Severus cevap vermek yerine kahve bardağına düşüncelerini gömdüğünde Regulus boğazını temizleyerek konuşmaya başladı:

"Durumu nasılmış? Bundan sonra nasıl bir yol izleyecekler?"

"Baş hekim bunun iyi bir gelişme olduğunu söyledi. Ama neyin nasıl tetiklediğini bilmiyorlar. Daha yakından gözlemleyecekler, hiç değilse öyle dedi."

"Ama sen neyin tetiklediğini biliyor gibisin." Regulus kahve bardağını komodine bırakıp sandalyeye yayıldı ve arkadaşının konuşması için gözlerini ondan çekmedi uzun bir süre.

"Peki! Bence aramızdaki sevgi bağı bunu sağladı ya da başka bir şey. Tam bilmiyorum. Tek bildiğim benim öfke patlaması yaşadığım anla onun tepki verdiği zaman aynı."

"Hissetti mi diyorsun?" Severus kirli sakallarını kaşıyarak yatakta hareketsiz bir şekilde yatan kadınla buluşturdu bakışlarını. "Benden ne saklıyorsun Regulus?"

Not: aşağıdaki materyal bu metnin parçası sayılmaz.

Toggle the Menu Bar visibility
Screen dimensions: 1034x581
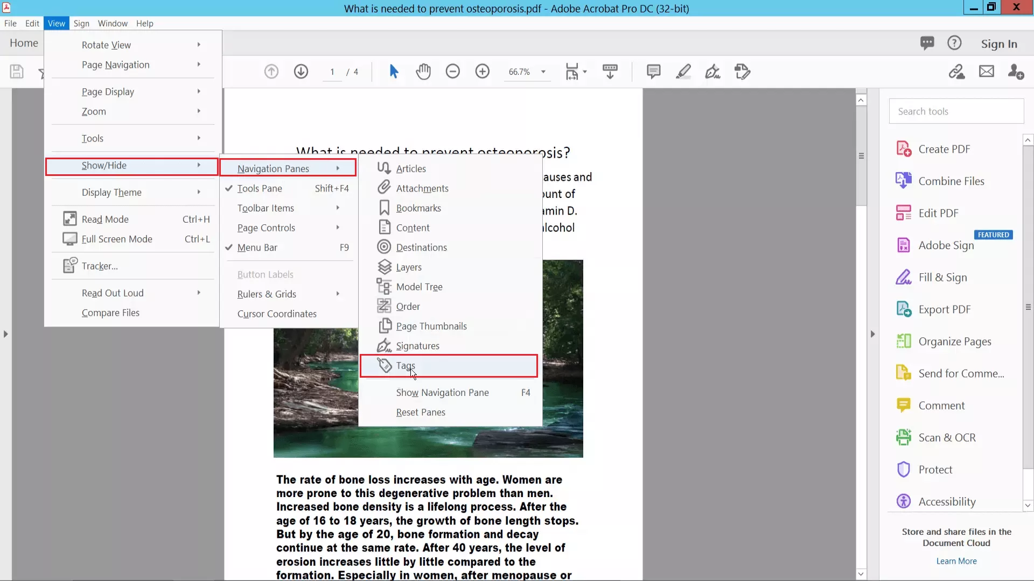[258, 247]
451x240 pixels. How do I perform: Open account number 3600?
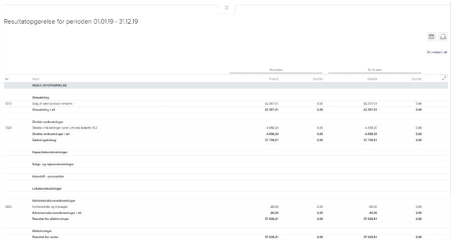[9, 207]
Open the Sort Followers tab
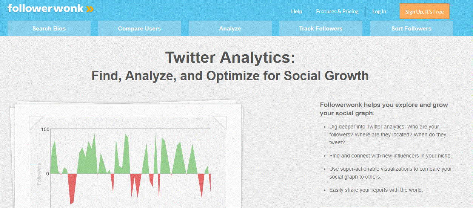The width and height of the screenshot is (473, 208). (x=411, y=28)
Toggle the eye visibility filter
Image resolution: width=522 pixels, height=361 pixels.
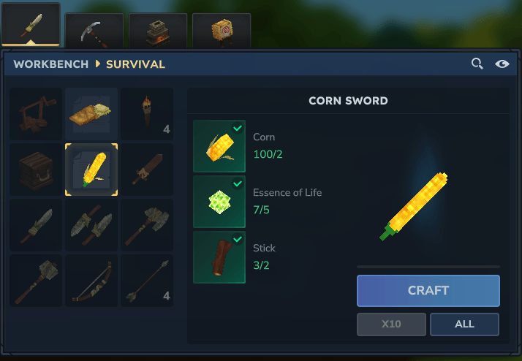pyautogui.click(x=502, y=64)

"Ne? Konumuz ne ara bana geldi?"

"Dünden beri benimle konuşurken dudağını ısırıyorsun, sürekli saçını düzeltiyorsun, ellerini koyacak yer dahi bulamıyorsun!"

Regulus yakalandığını anladığında oturduğu sandalyeyi terk ederek geri geri gitmeye başladı.

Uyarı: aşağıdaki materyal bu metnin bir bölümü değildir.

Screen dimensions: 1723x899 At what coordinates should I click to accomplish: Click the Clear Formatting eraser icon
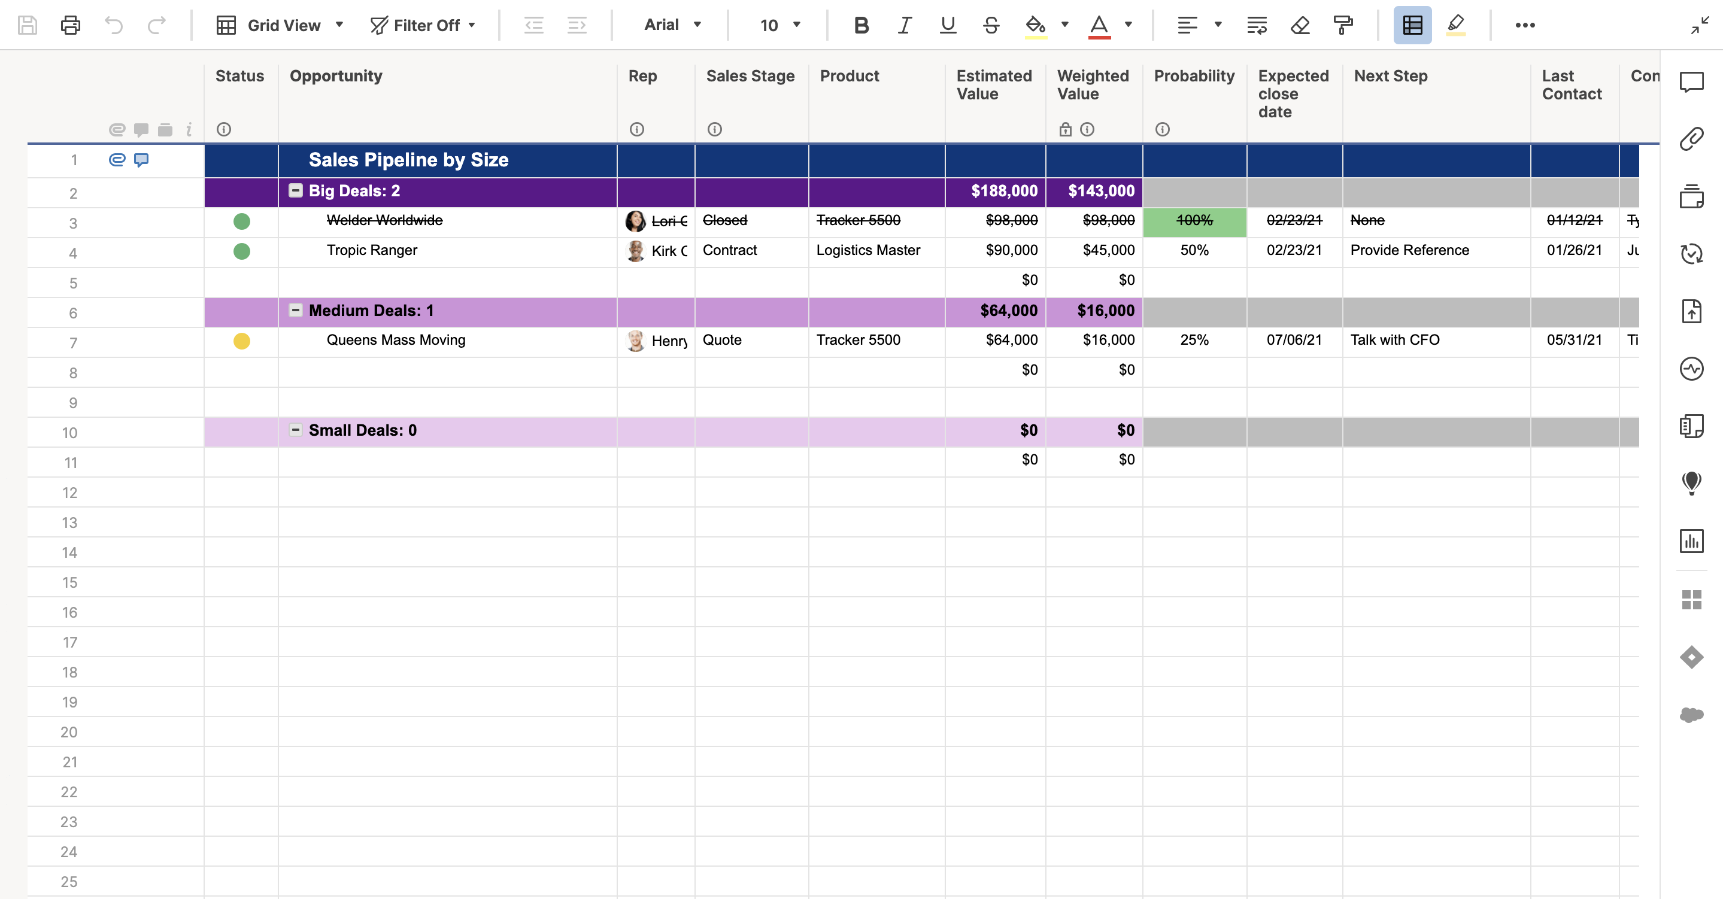(1300, 25)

"Dumbledore, merkezde seninle görüşmek istediğini söyledi. O anlatacakmış neler olduğunu. Lütfen benden daha fazlasını isteme. Sadece şunu bil dostum ben uyardım, engelde olmaya çalıştım."

Severus oturduğu yataktan kalkarak adamın üstüne yürüdü. Gözleri kısılmış, etrafına güçlü bir aura saçıyordu. Regulus'un arkasındaki duvara sinmesine yetecek bir aura.

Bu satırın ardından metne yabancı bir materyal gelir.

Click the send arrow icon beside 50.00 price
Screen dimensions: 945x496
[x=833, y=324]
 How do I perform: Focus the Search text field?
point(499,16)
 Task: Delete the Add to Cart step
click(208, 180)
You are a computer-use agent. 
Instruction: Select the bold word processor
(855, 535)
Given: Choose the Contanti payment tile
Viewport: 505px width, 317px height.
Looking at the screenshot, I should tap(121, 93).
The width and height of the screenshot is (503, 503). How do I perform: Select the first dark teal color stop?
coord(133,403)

Sesiyse ölüm kadar soğuk ve tizdi. "Ne yaptı?"

"O biliyor."

{ Severus'un kafasının içi ⬇️}

❄️❄️❄️

Yıllardır yağlanmayan kapının açılmasıyla kapanması bir olurken evde yankılanan sesle yeni ziyaretçilere karşı Walburga Black dahi sessiz kaldı. Her zaman ki çığlığı yoktu. Ev bir anda sessizliğe teslim olmuştu.